### Exercise directions
Starting at the line holding "This screenshot has height=868, width=1389." and finishing at the line holding "inside the answer", transcribe the material exactly, keeping both ends but no pictures.

### Given data

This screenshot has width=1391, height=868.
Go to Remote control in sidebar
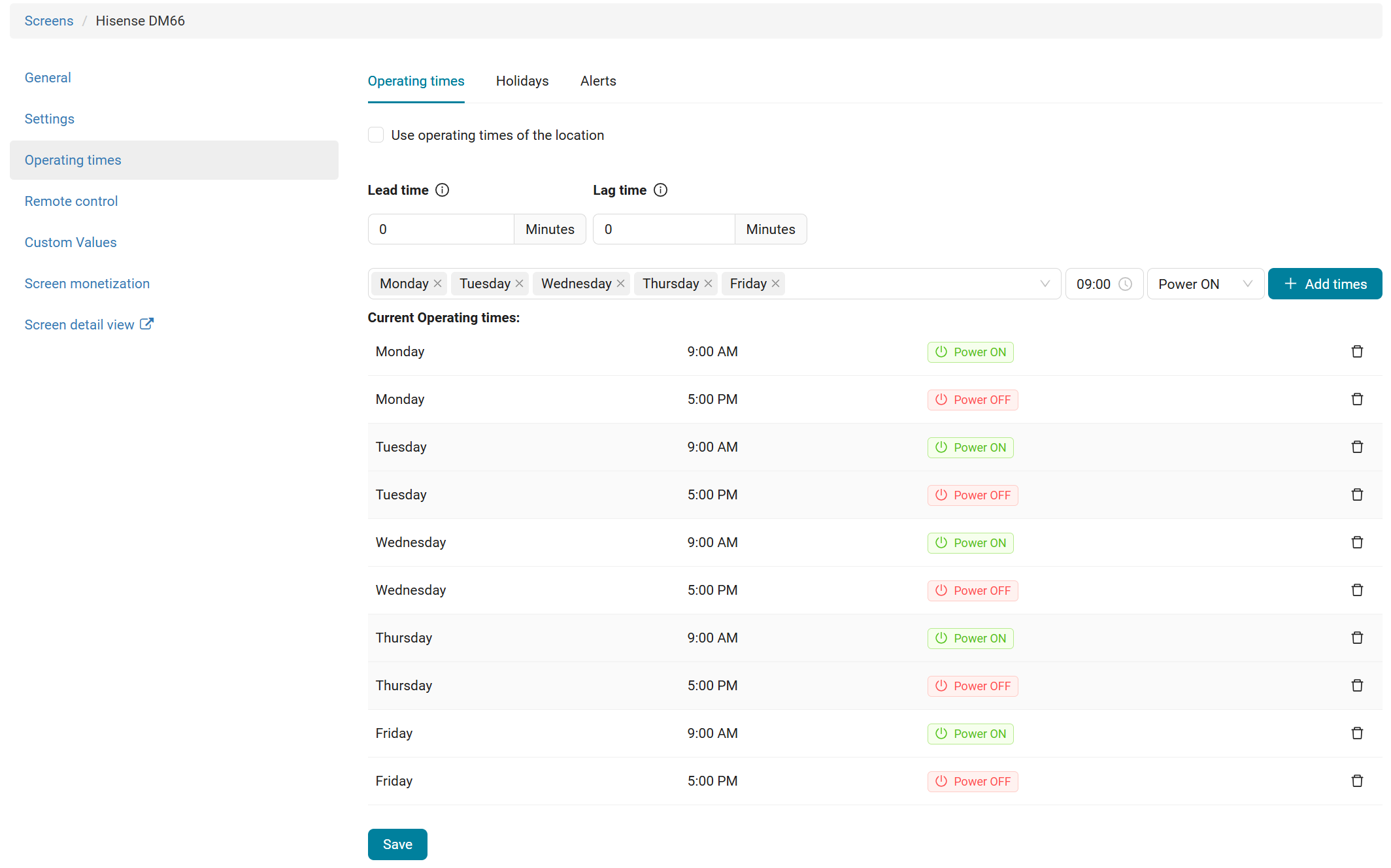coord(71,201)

---

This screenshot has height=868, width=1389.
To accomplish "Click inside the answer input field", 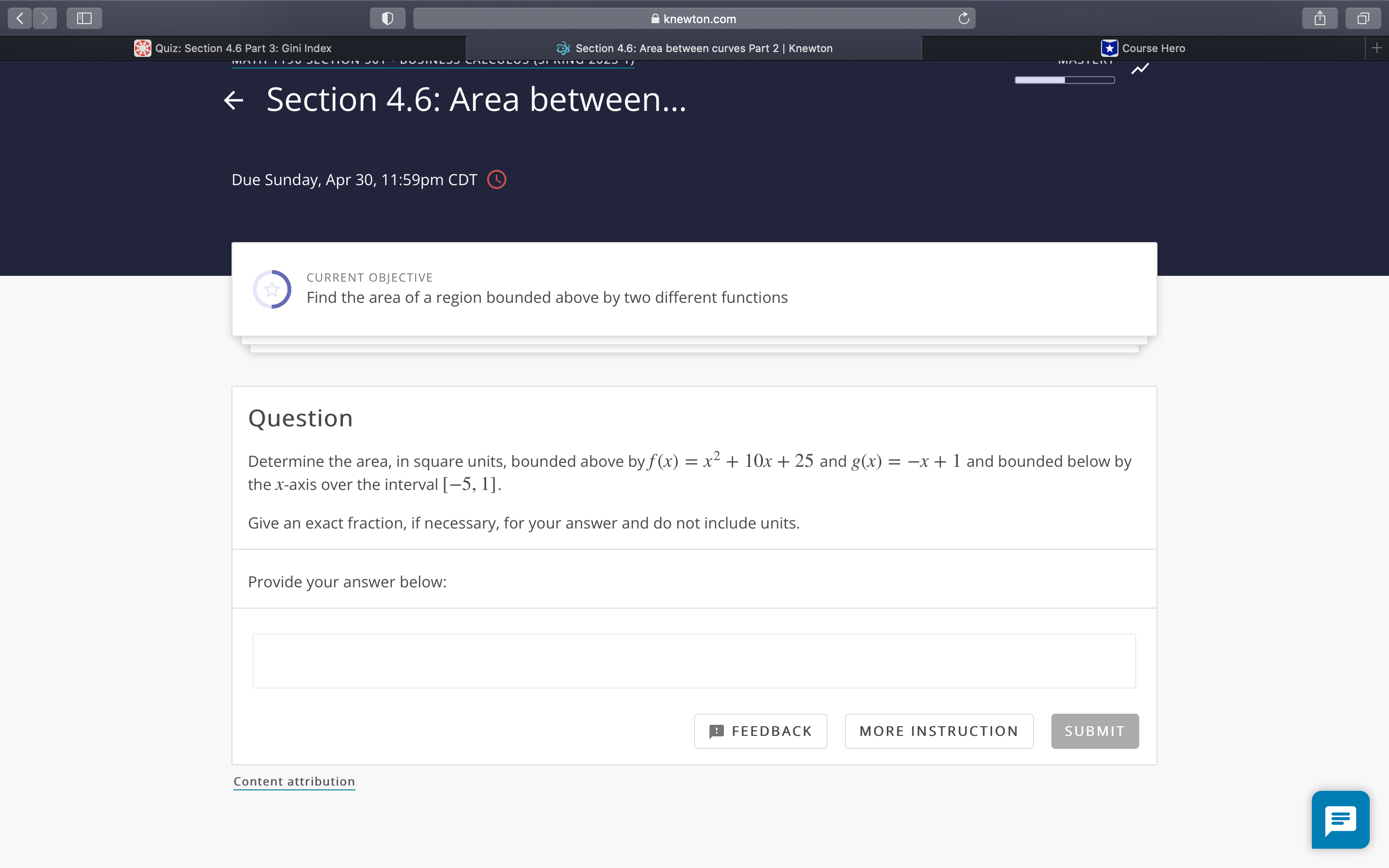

...

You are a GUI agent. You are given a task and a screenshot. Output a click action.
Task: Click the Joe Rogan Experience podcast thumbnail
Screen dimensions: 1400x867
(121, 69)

### Output
This screenshot has height=868, width=1389.
To accomplish "Click inside the answer input field", 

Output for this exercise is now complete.